-------- Working data

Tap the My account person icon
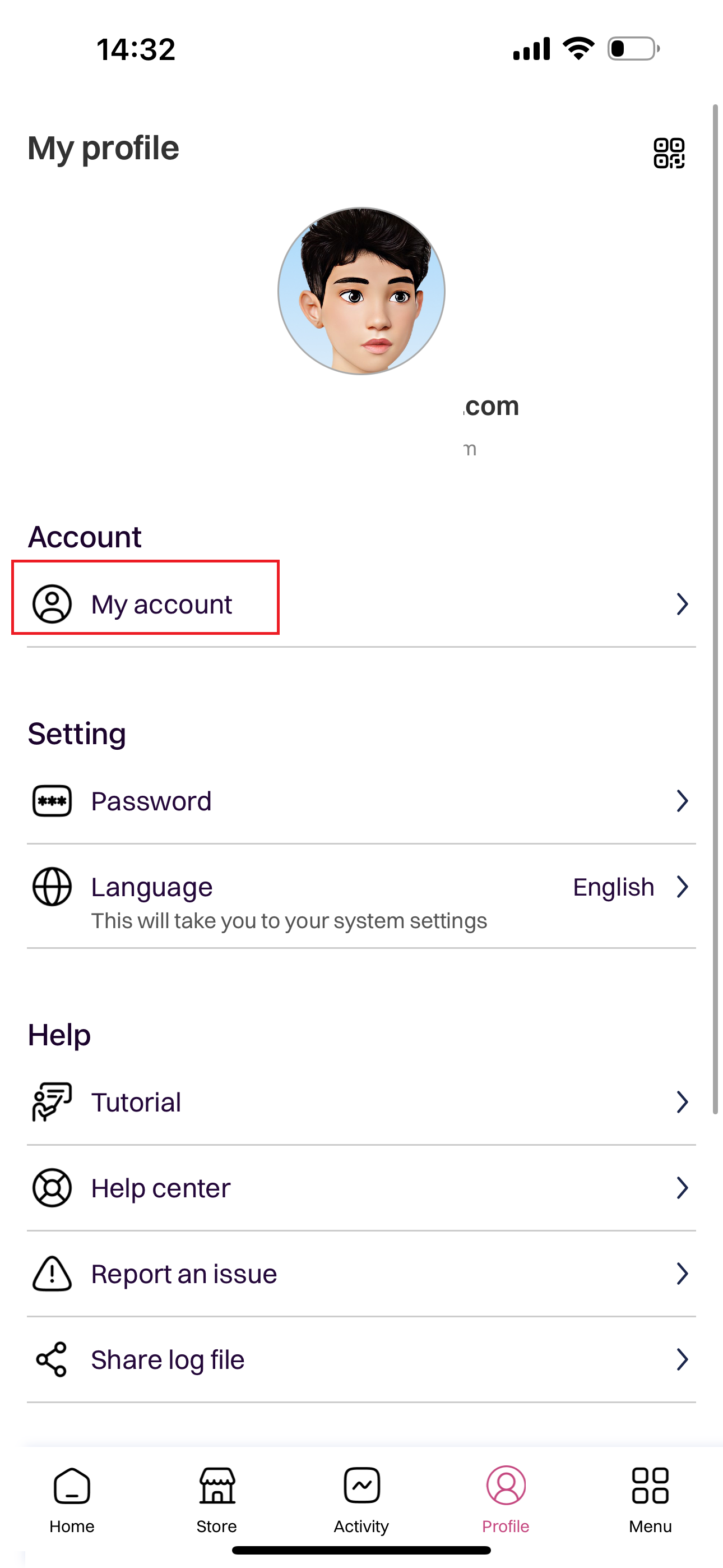 (52, 604)
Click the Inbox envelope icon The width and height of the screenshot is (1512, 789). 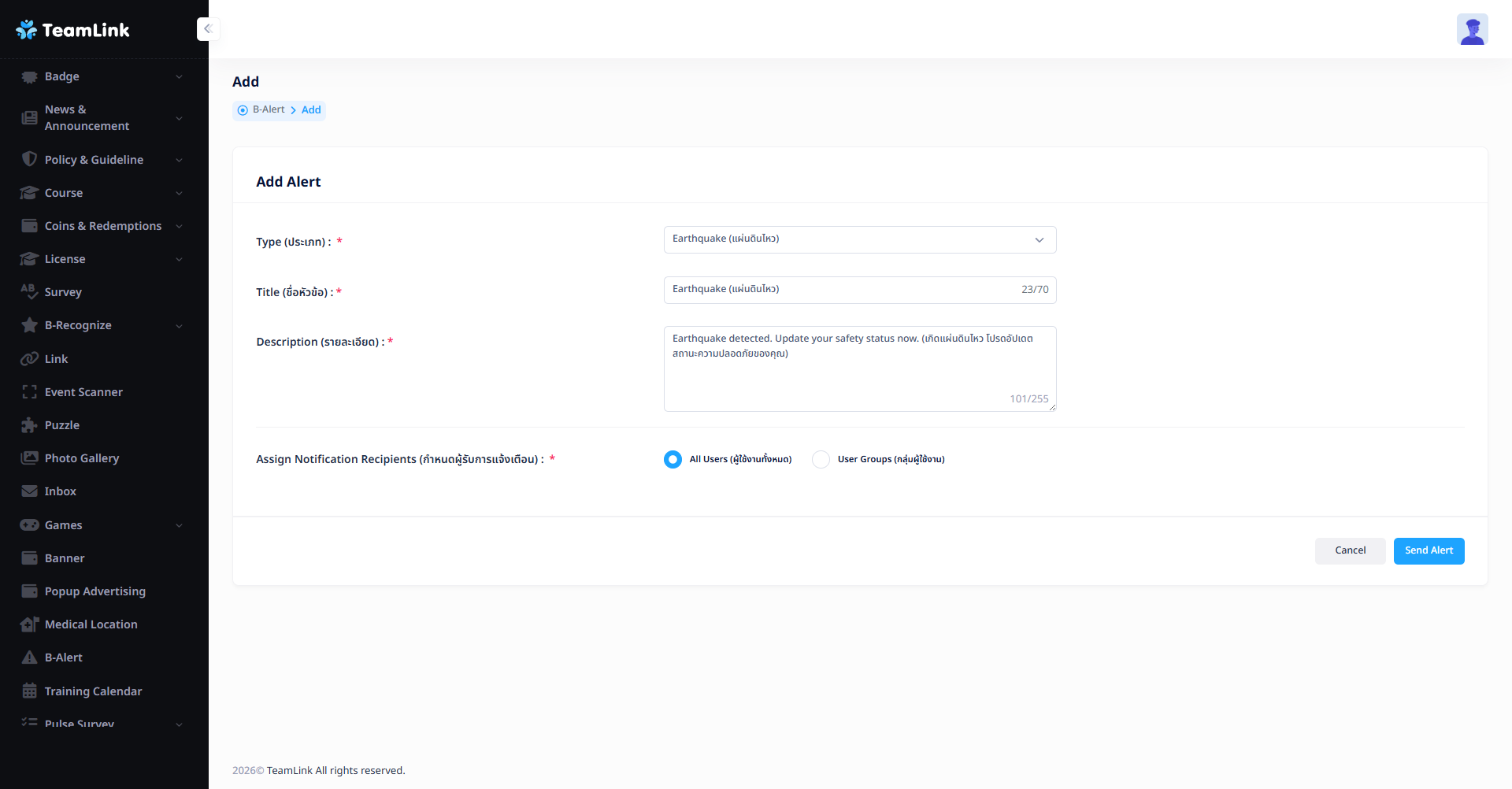[30, 491]
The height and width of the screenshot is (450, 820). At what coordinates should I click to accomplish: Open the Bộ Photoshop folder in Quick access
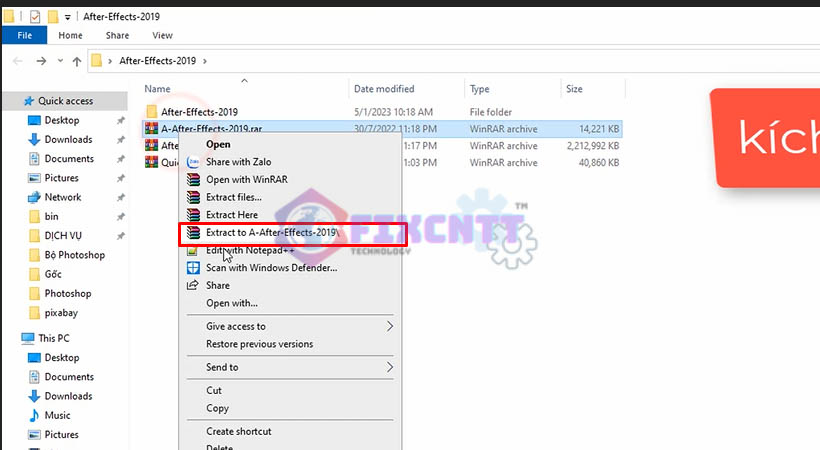coord(74,255)
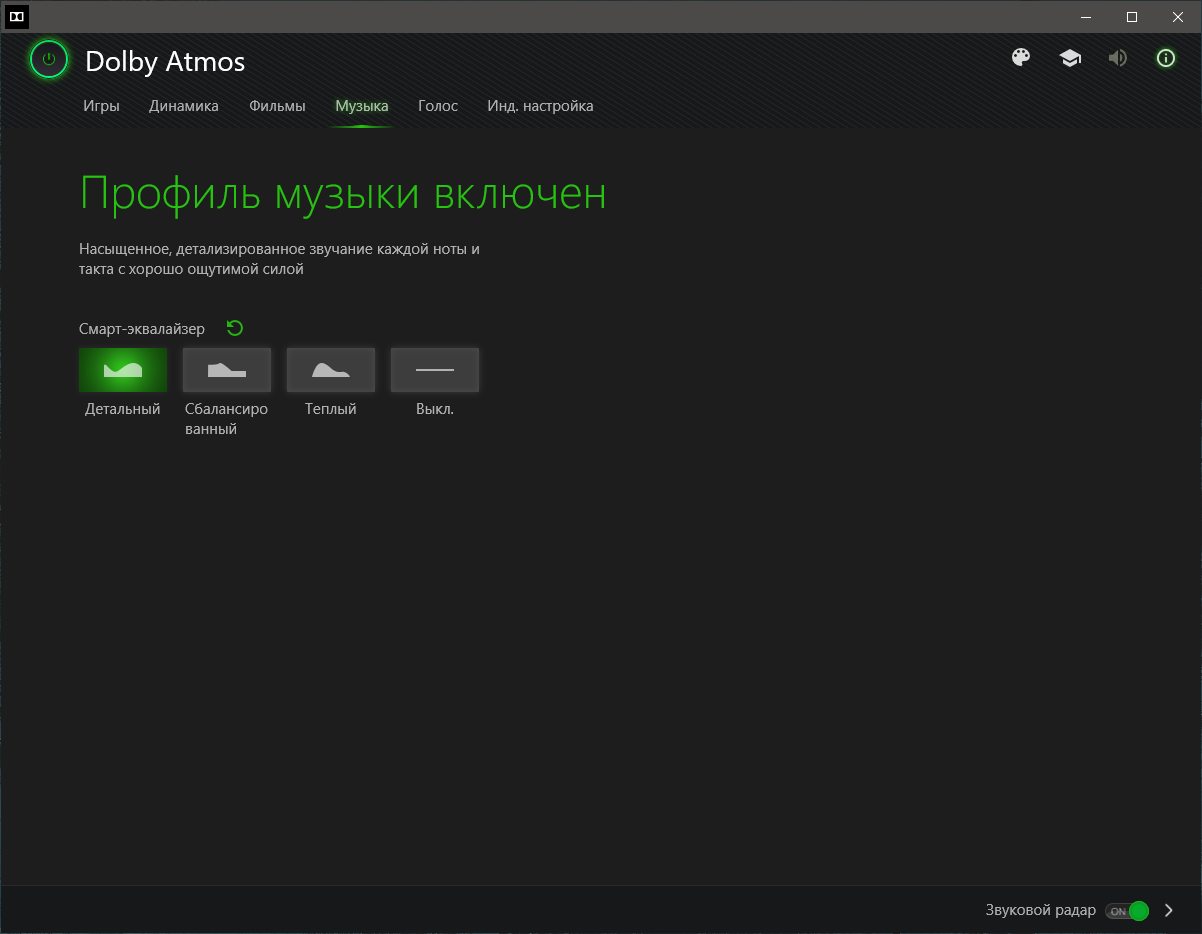Open the color theme palette icon

(x=1021, y=58)

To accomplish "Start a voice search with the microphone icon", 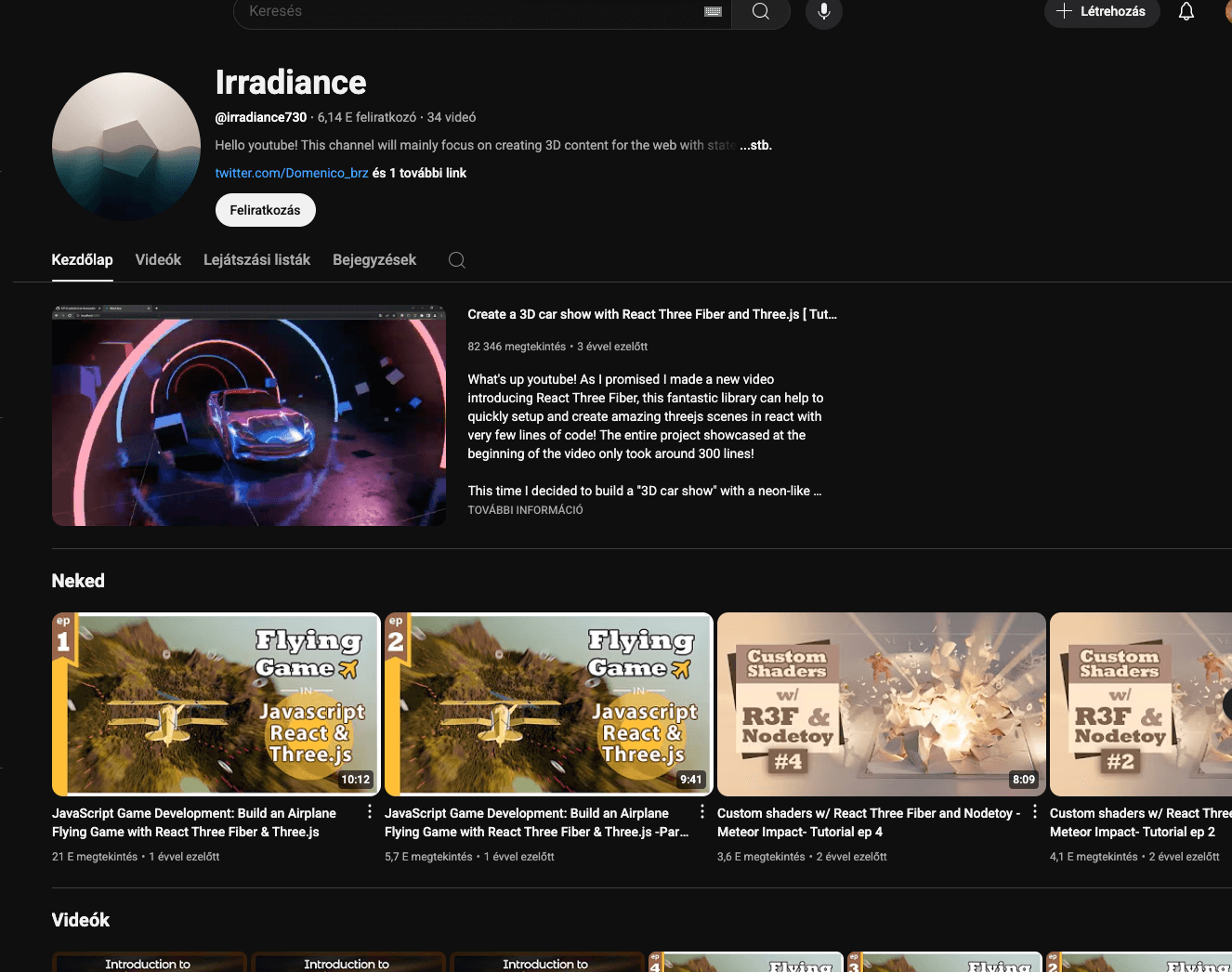I will [823, 11].
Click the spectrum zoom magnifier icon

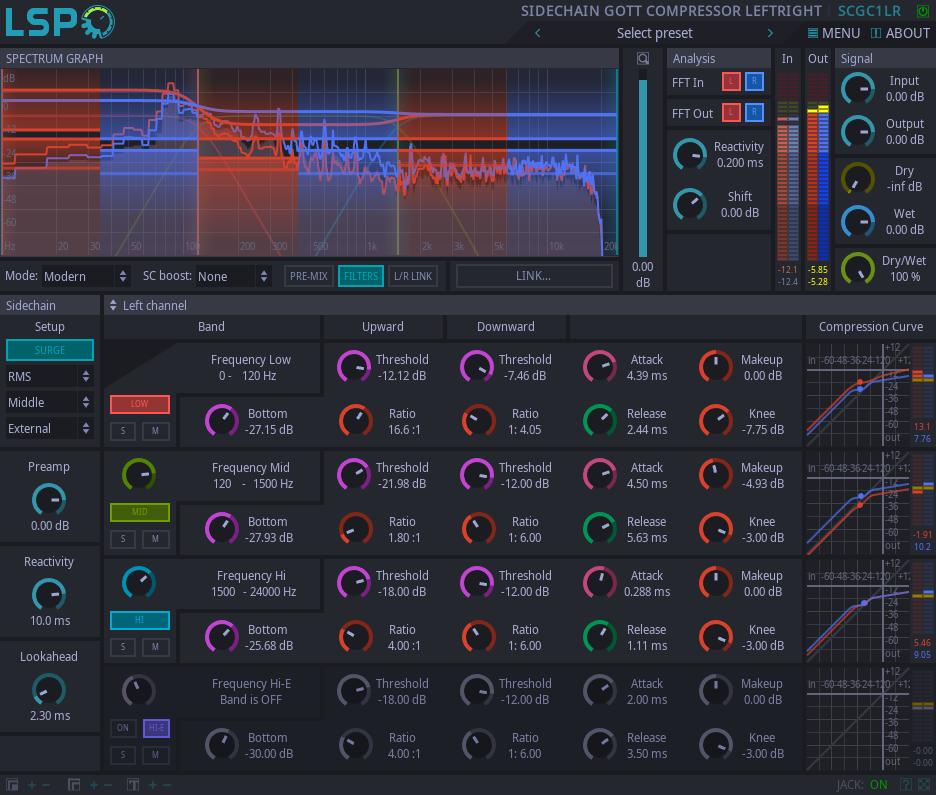point(642,58)
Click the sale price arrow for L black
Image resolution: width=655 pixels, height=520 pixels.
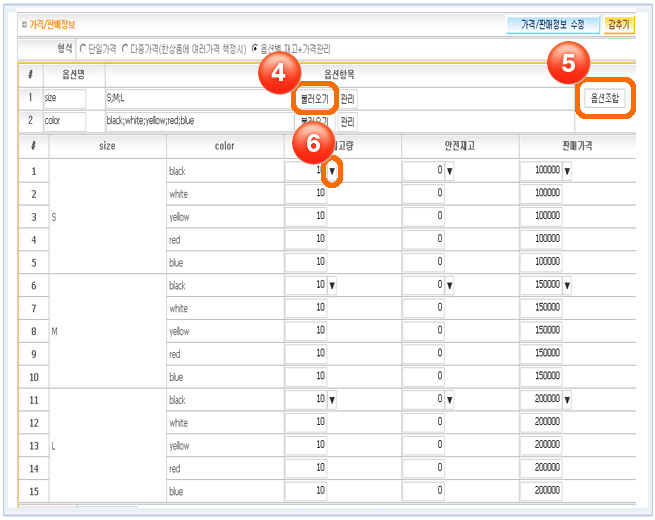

----------------

*The task:* Reproduce exactly, with nothing added, the lines from the line with "Click the sale price arrow for L black" through the end of the entries above; pictures are to be left out.

*Result of this exercise:*
Click the sale price arrow for L black
Image resolution: width=655 pixels, height=520 pixels.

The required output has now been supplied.